You are viewing a plain text version of this content. The canonical link for it is here.
Posted to common-dev@hadoop.apache.org by "Aaron Fabbri (JIRA)" <ji...@apache.org> on 2018/09/21 00:47:00 UTC

[jira] [Created] (HADOOP-15780) S3Guard: document how to deal with non-S3Guard processes writing data to S3Guarded buckets

Aaron Fabbri created HADOOP-15780:
-------------------------------------

             Summary: S3Guard: document how to deal with non-S3Guard processes writing data to S3Guarded buckets
                 Key: HADOOP-15780
                 URL: https://issues.apache.org/jira/browse/HADOOP-15780
             Project: Hadoop Common
          Issue Type: Sub-task
    Affects Versions: 3.2.0
            Reporter: Aaron Fabbri


Our general policy for S3Guard is this: All modifiers of a bucket that is configured for use with S3Guard, must use S3Guard.
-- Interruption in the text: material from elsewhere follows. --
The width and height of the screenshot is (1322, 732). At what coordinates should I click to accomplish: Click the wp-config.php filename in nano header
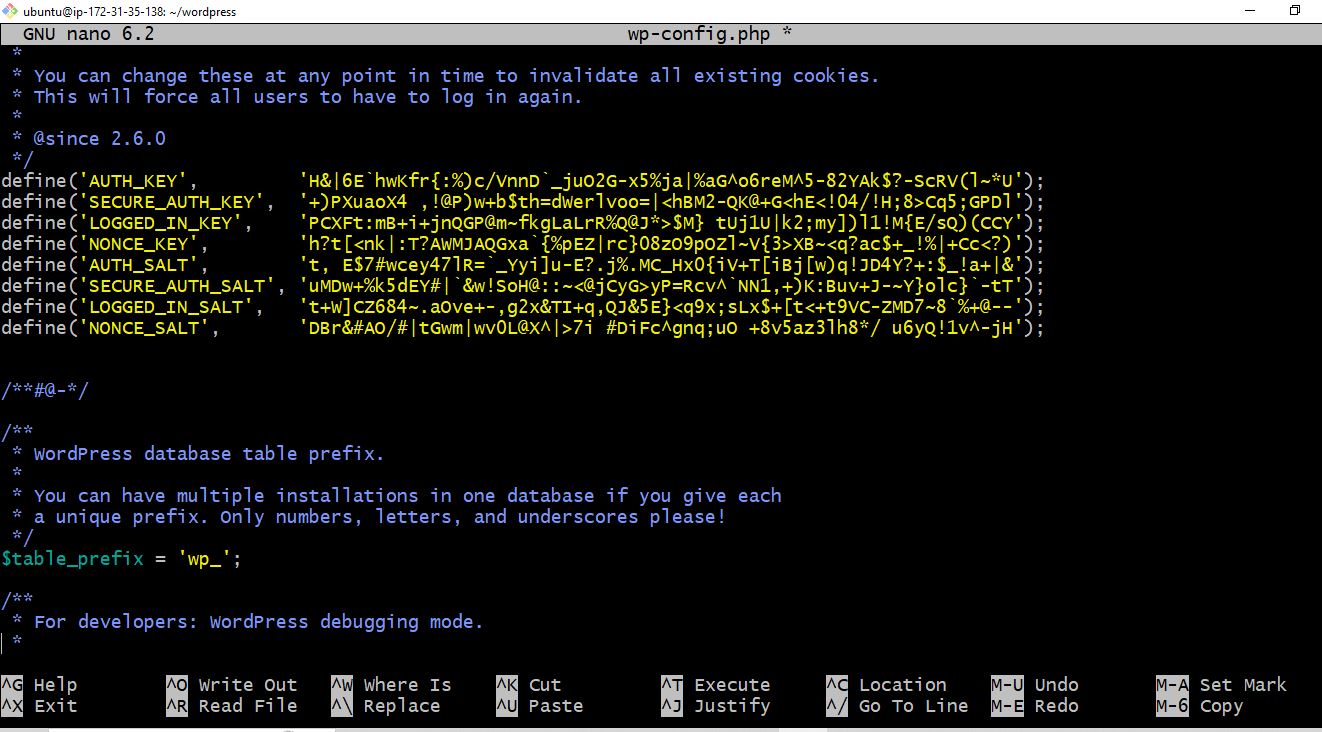click(x=698, y=34)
Otherwise, the MetadataStore will not be properly updated as the S3 bucket changes and problems will arise.

There are limited circumstances in which may be safe to have an external (non-s3guard) process writing data.  There are also scenarios where it definitely breaks things.

I think we should start by documenting the cases that this works / does not work for. After we've enumerated that, we can suggest enhancements as needed to make this sort of configuration easier to use.

To get the ball rolling, some things that do not work:
- Deleting a path *p* with S3Guard, then writing a new file at path *p* without S3guard (will still have delete marker in S3Guard, making the file appear to be deleted but still visible in S3 due to false "eventual consistency") (as [~stevel@apache.org] and I have discussed)
- When fs.s3a.metadatastore.authoritative is true, adding files to directories without S3Guard, then listing with S3Guard may exclude externally-written files from listings.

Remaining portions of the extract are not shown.